Feeling Unsatisfied Where We Want To Excel The Most

Hey Brooke!

I watched again the Entrepreneur video titled ‘Overcoming Failure’ and even though I have been hearing you for over a year saying that we have to be willing to feel also negative emotions and do the work anyway, it was as if suddenly I heard it for the first time – really heard it.

At that moment I understood that when I decided to lose weight, I knew the next morning, first day on protocol, that I will feel deprived, hunger, and cravings, and I was willing to feel those feelings and stick to my protocol. Thanks to that I lost all the extra weight and feel better than ever.

Then, with writing – I have been trying to write a book for a year now and made almost no progress because even though I laid out an outline for my story, I am judging it as not good enough and postponing the writing act of the chapters, until I get the story better in my head first.

When I do manage to sit down and write my daily quota, I end up unsatisfied from what I wrote. I don’t think I nailed it, or slayed, or created something of value. I just say – well, I got the daily done towards a finished book.
And this thought is highly unsatisfying to my brain.
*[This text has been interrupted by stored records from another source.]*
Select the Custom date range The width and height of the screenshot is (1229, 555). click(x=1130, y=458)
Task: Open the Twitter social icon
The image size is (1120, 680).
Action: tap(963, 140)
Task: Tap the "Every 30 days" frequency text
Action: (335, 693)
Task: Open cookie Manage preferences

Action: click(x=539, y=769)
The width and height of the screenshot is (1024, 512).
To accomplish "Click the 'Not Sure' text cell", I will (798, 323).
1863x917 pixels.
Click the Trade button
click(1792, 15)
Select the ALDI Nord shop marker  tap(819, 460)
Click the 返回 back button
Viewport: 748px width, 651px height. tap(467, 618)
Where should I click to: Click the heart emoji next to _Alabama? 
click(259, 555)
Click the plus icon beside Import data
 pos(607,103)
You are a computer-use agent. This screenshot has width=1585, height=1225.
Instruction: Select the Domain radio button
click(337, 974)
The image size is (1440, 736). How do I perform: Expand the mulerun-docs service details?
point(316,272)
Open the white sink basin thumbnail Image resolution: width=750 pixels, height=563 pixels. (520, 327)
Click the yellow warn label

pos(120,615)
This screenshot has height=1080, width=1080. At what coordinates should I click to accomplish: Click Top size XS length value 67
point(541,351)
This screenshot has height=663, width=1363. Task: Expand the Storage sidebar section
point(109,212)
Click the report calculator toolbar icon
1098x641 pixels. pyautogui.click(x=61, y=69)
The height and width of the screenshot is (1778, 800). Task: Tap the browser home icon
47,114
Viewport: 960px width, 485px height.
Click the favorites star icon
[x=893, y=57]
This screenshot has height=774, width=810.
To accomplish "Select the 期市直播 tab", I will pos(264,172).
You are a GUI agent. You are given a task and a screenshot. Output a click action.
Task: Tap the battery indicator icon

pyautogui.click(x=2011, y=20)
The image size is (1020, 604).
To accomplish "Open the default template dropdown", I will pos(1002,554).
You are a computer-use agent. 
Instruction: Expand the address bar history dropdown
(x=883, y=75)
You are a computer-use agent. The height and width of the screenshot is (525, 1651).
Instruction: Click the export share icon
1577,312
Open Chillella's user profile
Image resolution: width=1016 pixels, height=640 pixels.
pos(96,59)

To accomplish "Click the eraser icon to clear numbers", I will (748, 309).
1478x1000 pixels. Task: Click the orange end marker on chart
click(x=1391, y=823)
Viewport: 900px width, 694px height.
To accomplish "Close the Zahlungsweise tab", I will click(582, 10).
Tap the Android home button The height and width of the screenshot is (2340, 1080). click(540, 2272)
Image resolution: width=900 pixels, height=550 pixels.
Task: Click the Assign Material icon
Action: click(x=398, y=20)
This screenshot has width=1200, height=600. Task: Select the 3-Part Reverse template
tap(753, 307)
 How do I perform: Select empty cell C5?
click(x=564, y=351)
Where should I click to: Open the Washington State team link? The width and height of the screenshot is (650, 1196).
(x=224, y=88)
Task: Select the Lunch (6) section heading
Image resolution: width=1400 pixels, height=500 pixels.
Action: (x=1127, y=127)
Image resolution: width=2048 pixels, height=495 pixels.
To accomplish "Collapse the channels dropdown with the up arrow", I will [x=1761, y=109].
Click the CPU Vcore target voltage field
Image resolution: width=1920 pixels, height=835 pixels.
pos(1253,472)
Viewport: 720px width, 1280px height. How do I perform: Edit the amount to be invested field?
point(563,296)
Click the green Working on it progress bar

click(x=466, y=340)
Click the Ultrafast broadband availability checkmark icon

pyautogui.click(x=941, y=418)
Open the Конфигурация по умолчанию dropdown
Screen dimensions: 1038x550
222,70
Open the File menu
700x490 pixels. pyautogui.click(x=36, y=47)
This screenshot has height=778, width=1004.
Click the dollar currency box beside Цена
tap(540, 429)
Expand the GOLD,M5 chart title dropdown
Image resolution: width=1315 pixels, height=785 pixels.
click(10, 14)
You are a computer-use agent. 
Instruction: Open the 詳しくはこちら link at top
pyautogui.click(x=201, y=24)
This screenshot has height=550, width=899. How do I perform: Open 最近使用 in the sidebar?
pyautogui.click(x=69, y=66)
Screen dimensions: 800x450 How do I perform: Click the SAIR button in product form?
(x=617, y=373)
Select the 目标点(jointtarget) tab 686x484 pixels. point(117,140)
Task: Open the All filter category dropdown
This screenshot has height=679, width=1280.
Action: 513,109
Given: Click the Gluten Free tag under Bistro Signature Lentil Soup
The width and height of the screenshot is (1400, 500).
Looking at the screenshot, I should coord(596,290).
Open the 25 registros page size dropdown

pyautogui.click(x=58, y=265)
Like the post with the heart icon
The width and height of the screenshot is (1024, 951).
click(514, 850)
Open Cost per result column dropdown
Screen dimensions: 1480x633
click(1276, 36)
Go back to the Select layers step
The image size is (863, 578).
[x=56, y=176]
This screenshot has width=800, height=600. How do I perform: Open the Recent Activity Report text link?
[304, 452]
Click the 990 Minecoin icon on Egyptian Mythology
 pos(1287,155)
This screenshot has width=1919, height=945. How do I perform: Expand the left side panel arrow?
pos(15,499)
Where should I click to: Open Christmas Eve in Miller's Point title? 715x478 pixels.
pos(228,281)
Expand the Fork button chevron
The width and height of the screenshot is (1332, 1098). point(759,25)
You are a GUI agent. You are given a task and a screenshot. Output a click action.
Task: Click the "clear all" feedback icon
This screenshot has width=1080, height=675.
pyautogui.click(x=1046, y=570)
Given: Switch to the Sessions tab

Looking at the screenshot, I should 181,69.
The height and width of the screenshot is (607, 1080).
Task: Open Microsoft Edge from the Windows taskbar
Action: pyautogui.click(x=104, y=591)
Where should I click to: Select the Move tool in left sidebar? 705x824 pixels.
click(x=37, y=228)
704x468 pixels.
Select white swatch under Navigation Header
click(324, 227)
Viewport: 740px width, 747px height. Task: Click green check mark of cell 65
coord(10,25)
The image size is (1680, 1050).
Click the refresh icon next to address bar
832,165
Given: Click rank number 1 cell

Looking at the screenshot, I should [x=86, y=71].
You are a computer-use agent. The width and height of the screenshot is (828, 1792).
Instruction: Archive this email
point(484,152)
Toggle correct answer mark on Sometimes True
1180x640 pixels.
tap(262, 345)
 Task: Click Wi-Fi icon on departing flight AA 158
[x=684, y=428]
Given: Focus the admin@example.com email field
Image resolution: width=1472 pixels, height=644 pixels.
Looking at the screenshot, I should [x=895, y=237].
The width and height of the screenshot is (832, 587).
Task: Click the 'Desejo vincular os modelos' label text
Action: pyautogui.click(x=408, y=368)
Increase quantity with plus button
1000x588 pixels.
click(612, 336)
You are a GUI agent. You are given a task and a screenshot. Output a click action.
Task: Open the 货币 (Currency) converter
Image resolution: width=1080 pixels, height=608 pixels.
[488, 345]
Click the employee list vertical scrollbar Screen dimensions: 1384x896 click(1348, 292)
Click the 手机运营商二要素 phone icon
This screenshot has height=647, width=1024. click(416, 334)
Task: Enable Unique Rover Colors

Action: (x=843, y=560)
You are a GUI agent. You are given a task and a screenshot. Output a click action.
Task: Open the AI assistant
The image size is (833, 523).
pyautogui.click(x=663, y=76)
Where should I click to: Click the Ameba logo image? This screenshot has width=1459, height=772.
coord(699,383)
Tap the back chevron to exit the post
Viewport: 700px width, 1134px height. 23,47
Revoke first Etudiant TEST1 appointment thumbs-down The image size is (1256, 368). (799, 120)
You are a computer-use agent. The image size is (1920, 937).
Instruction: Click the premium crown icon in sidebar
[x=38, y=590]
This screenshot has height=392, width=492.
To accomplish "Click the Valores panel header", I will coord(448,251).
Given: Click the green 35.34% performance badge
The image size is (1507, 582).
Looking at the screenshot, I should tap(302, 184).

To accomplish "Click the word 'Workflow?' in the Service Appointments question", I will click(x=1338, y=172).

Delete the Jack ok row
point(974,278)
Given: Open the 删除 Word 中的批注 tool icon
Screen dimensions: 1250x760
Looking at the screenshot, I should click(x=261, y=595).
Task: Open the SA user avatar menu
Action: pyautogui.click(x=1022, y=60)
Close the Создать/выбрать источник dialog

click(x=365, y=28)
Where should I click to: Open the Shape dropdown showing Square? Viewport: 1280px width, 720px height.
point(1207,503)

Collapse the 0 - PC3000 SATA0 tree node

It immediately generates other thoughts of ‘Why bother’ / ‘You’ll never going to make it’ / ‘For YOU it’s just too hard.’

The fact is that on such days I probably did only get the daily done. It probably wasn’t the best sentences ever written, but they were sentences towards a finished draft.

So I get it that because I aspire to be a writer, I do care if I am doing well every time I write, because it’s where I aspire to excel.

If your son decides to become a professional golfer, for example, and is doing really bad each practice, it makes sense that he might want to avoid practicing because each time he engages in this activity, it points to inadequacy in the area that is important for him to excel.

Am I supposed to tell my brain then, that currently writing is not an activity we get satisfaction from?